As part of the review of the operations of hospital-based agencies owned by Columbia, investigators also will undoubtedly focus on whether the allocations made to the parent hospitals were appropriately documented. Medicare’s Provider Reimbursement Manual clearly states that the burden of documentation to justify the costs claimed on cost reports rests with the provider. Fiscal Intermediaries (FIs) have a solid history of disallowing entire amounts when the documentation is cloudy or insufficient. Thus, without sufficient documentation to justify allocation to hospitals, the FIs may disallow the entire allocation, which could be disastrous for many hospital-based agencies.

In view of the regulatory compliance issues involved in the Columbia probe, hospital-based agencies should take the following actions immediately:

• Institute a vigorous program of concurrent review of home care services, with a particularly sensitive eye to the issue of whether services are reasonable and necessary or whether they amount to overutilization. Through their continuous quality improvement programs, agencies have historically reviewed various risk indicators retrospectively. Agencies must now enhance their programs to include concurrent review of this crucial issue.

• Hospital staff members who provide services to home care agencies should carefully document these services. The FIs are often demanding time logs that are kept continuously on a contemporaneous basis. Although many staff may view the documentation as especially burdensome, the FIs are increasingly demanding it.

Shareholder lawsuit also noteworthy

Providers also should take note of the recent lawsuit filed against Columbia by some of its shareholders. The suit claims that the hospital and home care giant has violated antitrust laws through its referral practices.

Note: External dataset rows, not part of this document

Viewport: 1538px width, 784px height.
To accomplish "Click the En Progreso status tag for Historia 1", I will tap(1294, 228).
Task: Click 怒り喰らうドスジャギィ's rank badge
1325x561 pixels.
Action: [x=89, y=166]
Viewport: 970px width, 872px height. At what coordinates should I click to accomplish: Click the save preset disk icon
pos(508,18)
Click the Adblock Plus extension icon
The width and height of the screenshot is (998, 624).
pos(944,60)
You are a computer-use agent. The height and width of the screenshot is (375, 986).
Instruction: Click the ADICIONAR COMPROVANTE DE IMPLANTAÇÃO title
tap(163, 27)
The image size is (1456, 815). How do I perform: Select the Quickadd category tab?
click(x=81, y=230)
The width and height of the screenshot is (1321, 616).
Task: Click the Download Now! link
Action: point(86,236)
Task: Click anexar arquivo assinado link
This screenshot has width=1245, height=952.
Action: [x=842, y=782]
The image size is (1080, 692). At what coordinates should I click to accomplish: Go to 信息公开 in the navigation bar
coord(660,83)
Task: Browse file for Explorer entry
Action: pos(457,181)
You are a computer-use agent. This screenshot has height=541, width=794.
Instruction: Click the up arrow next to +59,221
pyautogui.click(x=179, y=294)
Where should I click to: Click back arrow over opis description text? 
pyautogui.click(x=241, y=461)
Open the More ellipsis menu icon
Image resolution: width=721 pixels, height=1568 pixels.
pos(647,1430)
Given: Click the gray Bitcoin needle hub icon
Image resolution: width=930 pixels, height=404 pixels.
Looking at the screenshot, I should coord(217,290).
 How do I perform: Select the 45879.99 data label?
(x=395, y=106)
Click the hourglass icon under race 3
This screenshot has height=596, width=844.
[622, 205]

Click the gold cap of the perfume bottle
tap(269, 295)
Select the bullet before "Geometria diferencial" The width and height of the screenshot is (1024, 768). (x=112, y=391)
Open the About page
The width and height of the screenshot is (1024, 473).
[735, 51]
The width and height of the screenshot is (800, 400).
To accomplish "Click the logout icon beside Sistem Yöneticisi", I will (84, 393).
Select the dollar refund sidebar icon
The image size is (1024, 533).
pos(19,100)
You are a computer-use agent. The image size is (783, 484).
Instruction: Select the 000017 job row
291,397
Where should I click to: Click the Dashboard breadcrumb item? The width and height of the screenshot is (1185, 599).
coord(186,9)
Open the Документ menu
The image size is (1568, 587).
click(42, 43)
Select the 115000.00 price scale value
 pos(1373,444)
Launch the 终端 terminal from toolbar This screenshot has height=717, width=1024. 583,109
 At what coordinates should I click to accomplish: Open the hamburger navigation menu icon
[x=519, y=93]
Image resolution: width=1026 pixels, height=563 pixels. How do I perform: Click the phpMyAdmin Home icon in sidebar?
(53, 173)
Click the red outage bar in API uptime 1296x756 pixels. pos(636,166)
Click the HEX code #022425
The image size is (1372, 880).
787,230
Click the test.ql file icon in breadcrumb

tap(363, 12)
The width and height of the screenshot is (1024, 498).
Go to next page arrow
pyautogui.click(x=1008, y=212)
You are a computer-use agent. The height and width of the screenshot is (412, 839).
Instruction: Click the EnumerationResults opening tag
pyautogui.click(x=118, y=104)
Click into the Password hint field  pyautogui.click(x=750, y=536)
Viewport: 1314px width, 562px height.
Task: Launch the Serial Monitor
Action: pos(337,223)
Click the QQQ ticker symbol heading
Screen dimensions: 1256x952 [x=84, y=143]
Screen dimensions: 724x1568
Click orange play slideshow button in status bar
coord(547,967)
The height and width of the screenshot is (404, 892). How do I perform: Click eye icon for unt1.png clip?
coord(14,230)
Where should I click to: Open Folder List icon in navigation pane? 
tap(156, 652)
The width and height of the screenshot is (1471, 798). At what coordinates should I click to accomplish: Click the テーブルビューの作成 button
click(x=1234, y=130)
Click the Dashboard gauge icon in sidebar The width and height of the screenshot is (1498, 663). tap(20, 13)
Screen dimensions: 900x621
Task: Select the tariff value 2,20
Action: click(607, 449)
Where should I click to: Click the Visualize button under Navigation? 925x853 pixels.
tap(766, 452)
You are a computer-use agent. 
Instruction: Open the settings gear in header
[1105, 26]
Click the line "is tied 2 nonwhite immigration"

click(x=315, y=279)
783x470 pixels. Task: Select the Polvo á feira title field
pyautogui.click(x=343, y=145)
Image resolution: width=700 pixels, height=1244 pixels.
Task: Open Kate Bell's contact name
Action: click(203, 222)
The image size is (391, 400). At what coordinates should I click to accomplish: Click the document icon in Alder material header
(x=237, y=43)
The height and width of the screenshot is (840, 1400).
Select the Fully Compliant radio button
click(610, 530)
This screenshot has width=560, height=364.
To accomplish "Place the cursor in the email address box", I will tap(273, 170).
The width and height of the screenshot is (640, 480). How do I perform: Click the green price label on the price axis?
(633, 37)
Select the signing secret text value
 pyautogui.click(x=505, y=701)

Richard Scott, the former CEO of Columbia, who received a $10 million severance package after resigning, has been widely quoted in the past as saying he was determined to control 100% of health care in the United States. It is easy to imagine the pressure this philosophy created within the Columbia hospital and home care system.

Determining whether Columbia’s referrals to its own home health agencies violated antitrust laws will require technical analysis, but the fact is that hospitals can no longer afford to engage in "piggy behavior" regarding referrals. As a practical matter, the best way to defeat a claim of antitrust violations is to make certain that competitors receive a share of the referrals.

Such referrals could be made on a rotating basis, or based upon the patient’s diagnosis or geographic location. For example, it may be that another provider in the area has a more comprehensive cardiac care program, or offers better pediatric care than the hospital’s agency can.

However, it is becoming increasingly clear that referrals should not be based upon payment source or lack of a payment source.

The extensive investigation of Columbia will provide new insights into how successfully hospitals can own and operate their own home care units in today’s health care environment. And the lesson from this probe must be reflected in the long-term relationships between agencies and the hospitals that own them.